## Task instructions:
Only one span of the listing below is wanted: the lines from the one with "Task: Click the 确定搜索 button" through the one with "The height and width of the screenshot is (657, 757).", reproduced exactly, both ends kept.

⁂

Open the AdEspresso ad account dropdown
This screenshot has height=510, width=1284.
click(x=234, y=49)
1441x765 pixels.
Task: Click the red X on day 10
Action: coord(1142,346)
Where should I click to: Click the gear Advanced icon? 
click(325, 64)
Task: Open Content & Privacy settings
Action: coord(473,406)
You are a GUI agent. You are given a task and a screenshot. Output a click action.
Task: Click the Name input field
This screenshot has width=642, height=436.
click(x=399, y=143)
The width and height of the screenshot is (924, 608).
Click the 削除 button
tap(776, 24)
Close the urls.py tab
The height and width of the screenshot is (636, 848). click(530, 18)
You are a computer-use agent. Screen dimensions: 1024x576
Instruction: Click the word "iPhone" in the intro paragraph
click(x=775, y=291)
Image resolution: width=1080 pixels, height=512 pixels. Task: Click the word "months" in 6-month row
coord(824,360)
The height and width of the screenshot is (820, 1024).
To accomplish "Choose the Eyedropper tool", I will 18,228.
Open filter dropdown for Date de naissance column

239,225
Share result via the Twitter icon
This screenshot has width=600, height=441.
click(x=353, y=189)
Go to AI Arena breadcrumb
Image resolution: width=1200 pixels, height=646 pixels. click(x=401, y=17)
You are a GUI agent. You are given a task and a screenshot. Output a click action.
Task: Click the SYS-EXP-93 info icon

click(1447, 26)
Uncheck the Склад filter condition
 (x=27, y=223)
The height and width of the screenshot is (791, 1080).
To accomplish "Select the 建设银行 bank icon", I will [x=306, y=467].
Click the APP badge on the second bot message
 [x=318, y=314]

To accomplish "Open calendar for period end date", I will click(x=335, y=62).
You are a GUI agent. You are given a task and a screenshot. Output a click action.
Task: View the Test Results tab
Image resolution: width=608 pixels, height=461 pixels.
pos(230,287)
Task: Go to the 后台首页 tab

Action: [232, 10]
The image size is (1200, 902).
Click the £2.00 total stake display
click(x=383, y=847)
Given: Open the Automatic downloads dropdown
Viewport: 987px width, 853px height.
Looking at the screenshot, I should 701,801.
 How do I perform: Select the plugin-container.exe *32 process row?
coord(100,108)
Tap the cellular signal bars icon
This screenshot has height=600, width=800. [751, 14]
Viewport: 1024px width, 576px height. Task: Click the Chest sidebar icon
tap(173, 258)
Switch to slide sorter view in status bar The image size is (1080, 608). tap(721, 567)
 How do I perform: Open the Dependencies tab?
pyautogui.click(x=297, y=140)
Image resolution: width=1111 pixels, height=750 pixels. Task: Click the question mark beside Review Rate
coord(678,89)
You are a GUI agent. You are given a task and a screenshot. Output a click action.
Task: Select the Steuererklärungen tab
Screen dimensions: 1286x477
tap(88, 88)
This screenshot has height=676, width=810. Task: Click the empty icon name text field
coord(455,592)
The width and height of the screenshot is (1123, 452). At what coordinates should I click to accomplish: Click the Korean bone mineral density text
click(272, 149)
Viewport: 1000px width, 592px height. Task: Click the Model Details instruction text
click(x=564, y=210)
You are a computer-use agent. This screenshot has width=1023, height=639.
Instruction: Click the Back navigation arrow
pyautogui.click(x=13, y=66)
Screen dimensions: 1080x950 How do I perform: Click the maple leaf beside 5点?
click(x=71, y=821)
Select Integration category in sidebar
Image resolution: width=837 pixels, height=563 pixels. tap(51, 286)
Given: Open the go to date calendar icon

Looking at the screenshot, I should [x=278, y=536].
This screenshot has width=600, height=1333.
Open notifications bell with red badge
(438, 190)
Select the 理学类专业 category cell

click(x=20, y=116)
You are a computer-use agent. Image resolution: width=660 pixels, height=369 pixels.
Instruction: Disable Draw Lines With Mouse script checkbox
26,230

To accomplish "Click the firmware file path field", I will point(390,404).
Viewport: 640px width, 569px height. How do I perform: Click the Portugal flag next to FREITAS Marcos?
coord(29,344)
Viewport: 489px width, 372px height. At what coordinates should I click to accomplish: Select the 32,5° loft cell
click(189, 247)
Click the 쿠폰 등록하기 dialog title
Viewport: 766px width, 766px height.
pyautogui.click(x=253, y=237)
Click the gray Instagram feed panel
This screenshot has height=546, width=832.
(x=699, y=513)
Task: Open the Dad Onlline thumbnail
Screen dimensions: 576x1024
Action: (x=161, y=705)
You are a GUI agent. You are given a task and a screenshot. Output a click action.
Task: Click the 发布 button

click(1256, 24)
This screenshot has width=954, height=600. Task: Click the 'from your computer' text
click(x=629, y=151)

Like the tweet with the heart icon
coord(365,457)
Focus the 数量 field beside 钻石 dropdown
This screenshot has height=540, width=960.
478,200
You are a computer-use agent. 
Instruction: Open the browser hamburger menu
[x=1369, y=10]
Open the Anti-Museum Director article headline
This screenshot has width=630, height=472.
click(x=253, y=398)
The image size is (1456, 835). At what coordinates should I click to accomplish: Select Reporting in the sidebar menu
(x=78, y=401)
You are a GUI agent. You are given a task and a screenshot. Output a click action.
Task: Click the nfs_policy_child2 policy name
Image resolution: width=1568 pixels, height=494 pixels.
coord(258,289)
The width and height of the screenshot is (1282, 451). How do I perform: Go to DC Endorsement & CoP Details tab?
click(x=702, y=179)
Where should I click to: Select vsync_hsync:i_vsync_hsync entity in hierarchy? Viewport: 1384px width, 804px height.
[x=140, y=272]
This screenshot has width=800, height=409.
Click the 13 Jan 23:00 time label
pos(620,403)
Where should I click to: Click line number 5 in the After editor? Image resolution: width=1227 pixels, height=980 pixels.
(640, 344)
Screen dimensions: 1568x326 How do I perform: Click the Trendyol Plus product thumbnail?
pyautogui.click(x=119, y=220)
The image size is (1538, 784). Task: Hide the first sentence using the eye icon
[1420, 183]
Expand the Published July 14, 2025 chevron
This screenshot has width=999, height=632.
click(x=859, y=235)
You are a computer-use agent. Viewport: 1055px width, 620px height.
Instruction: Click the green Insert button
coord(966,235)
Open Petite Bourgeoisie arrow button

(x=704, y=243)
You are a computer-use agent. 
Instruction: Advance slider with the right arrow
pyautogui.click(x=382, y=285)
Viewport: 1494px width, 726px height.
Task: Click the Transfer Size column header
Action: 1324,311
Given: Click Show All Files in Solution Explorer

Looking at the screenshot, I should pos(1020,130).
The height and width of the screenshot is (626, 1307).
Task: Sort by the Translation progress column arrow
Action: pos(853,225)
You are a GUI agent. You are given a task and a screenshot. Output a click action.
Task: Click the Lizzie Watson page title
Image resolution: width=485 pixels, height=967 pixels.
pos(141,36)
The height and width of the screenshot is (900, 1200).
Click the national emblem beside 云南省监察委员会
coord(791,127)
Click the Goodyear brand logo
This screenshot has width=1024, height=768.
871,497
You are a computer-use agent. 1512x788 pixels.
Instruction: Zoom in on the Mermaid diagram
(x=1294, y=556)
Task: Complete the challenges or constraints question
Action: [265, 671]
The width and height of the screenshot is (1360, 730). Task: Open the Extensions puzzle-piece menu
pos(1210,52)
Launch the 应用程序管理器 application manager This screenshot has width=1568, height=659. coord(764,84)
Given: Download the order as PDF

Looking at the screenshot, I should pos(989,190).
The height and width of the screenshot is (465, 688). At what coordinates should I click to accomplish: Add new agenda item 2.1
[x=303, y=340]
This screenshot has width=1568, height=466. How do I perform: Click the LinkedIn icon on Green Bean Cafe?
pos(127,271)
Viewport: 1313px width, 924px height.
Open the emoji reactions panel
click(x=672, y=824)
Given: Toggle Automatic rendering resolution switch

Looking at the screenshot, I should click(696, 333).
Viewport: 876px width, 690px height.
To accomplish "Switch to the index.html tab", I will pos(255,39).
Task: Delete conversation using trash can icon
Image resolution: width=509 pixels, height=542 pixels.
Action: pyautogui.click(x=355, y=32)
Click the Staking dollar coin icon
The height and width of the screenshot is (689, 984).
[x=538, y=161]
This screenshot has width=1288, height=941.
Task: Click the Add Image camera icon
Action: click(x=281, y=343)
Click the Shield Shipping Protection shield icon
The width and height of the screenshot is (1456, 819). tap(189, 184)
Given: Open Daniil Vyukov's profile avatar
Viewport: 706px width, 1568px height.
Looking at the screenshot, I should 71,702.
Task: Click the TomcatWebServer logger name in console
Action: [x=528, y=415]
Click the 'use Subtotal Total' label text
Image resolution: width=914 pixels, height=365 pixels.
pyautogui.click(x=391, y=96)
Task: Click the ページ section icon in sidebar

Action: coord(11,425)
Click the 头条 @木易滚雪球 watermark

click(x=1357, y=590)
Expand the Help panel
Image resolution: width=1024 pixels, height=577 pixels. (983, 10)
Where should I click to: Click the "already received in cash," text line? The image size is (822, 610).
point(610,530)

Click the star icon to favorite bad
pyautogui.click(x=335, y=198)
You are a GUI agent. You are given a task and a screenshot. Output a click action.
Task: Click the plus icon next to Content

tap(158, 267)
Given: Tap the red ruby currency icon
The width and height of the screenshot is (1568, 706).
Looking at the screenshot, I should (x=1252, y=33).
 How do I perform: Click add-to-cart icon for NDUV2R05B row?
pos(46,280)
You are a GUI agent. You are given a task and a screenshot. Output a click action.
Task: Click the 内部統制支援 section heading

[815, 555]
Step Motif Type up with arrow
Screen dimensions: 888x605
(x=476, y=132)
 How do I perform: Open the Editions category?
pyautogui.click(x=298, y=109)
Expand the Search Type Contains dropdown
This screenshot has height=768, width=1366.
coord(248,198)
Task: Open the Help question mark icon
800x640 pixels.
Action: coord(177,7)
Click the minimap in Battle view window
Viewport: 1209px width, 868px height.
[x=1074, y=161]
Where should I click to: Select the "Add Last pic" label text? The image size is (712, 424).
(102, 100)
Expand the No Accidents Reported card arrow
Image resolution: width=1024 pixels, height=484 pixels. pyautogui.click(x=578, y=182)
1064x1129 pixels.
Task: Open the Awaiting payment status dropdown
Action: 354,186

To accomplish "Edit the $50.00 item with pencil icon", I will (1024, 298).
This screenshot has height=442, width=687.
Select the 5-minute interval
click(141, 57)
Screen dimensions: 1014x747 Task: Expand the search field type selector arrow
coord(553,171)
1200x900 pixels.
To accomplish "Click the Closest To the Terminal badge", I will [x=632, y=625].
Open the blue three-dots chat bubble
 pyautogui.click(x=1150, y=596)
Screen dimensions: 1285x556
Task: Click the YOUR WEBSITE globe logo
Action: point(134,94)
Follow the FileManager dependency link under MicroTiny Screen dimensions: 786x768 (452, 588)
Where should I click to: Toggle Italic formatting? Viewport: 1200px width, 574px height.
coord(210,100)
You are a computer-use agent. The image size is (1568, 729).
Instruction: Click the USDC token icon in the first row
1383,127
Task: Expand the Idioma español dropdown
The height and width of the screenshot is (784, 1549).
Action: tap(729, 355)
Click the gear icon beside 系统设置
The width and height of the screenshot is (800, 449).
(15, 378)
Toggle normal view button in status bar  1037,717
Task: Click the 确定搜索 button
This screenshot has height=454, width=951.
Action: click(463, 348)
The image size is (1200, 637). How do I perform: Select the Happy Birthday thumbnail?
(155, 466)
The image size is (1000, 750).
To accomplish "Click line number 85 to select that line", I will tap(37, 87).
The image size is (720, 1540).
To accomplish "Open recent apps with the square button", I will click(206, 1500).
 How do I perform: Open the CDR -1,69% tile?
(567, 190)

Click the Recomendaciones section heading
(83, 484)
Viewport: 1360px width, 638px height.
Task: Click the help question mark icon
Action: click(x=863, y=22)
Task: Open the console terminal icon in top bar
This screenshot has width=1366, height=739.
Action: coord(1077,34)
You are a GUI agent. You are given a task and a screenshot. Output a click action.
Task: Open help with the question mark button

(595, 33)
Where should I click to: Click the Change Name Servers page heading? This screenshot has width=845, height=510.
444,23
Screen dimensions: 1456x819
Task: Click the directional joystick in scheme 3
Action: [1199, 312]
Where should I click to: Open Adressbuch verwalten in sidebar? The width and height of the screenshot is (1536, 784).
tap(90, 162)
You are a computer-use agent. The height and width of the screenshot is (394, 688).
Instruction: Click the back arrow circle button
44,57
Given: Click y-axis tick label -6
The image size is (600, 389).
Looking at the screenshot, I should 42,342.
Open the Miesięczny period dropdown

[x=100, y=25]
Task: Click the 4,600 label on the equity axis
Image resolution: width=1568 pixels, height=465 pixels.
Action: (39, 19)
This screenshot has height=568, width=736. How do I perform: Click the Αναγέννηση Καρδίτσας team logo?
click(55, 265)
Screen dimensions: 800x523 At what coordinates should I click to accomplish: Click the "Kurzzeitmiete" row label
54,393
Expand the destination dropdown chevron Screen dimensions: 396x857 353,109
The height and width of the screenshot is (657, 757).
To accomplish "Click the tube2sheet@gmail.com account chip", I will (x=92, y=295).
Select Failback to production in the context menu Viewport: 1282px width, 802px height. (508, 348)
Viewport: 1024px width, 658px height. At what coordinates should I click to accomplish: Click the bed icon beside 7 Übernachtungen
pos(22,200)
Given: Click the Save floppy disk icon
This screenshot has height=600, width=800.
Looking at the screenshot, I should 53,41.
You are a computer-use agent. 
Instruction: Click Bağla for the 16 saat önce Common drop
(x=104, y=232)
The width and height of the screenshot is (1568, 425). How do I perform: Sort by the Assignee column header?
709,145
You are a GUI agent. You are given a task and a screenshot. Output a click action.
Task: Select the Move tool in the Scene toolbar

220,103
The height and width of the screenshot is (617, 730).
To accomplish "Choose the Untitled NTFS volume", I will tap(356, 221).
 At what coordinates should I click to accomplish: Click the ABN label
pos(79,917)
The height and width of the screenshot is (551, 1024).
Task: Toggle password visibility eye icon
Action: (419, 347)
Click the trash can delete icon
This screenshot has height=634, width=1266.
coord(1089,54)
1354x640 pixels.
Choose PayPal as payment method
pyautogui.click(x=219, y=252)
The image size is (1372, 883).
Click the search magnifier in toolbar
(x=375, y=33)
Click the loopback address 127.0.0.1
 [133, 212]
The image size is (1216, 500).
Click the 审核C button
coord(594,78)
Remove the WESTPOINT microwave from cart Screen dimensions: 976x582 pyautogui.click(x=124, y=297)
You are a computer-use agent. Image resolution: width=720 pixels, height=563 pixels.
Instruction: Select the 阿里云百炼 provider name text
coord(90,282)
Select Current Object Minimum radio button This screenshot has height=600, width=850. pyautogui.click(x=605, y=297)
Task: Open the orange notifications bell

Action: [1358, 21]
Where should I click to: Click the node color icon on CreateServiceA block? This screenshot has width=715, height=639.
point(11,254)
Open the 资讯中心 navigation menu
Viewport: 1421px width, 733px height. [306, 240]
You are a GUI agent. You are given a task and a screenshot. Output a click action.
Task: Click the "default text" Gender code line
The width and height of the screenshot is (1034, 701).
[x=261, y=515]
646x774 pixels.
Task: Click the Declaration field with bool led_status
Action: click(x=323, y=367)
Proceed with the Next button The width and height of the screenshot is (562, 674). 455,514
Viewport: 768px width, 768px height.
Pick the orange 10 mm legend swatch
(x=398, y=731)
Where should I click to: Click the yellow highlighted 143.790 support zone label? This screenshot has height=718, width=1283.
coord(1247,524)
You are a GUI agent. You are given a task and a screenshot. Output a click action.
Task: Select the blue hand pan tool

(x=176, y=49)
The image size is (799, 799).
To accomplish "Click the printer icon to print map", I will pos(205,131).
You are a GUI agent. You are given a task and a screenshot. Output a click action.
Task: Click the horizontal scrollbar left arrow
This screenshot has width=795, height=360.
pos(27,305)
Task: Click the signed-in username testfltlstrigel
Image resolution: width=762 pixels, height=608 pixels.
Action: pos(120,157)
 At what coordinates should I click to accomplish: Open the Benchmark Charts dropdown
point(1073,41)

⁂

## Output of the exercise:
Task: Click the 确定搜索 button
This screenshot has height=454, width=951.
Action: click(463, 348)
The image size is (1200, 637). How do I perform: Select the Happy Birthday thumbnail?
(155, 466)
The image size is (1000, 750).
To accomplish "Click line number 85 to select that line", I will tap(37, 87).
The image size is (720, 1540).
To accomplish "Open recent apps with the square button", I will click(206, 1500).
 How do I perform: Open the CDR -1,69% tile?
(567, 190)

Click the Recomendaciones section heading
(83, 484)
Viewport: 1360px width, 638px height.
Task: Click the help question mark icon
Action: click(x=863, y=22)
Task: Open the console terminal icon in top bar
This screenshot has width=1366, height=739.
Action: coord(1077,34)
You are a GUI agent. You are given a task and a screenshot. Output a click action.
Task: Open help with the question mark button

(595, 33)
Where should I click to: Click the Change Name Servers page heading? This screenshot has width=845, height=510.
444,23
Screen dimensions: 1456x819
Task: Click the directional joystick in scheme 3
Action: [1199, 312]
Where should I click to: Open Adressbuch verwalten in sidebar? The width and height of the screenshot is (1536, 784).
tap(90, 162)
You are a computer-use agent. The height and width of the screenshot is (394, 688).
Instruction: Click the back arrow circle button
44,57
Given: Click y-axis tick label -6
The image size is (600, 389).
Looking at the screenshot, I should 42,342.
Open the Miesięczny period dropdown

[x=100, y=25]
Task: Click the 4,600 label on the equity axis
Image resolution: width=1568 pixels, height=465 pixels.
Action: (39, 19)
This screenshot has height=568, width=736. How do I perform: Click the Αναγέννηση Καρδίτσας team logo?
click(55, 265)
Screen dimensions: 800x523 At what coordinates should I click to accomplish: Click the "Kurzzeitmiete" row label
54,393
Expand the destination dropdown chevron Screen dimensions: 396x857 353,109
The height and width of the screenshot is (657, 757).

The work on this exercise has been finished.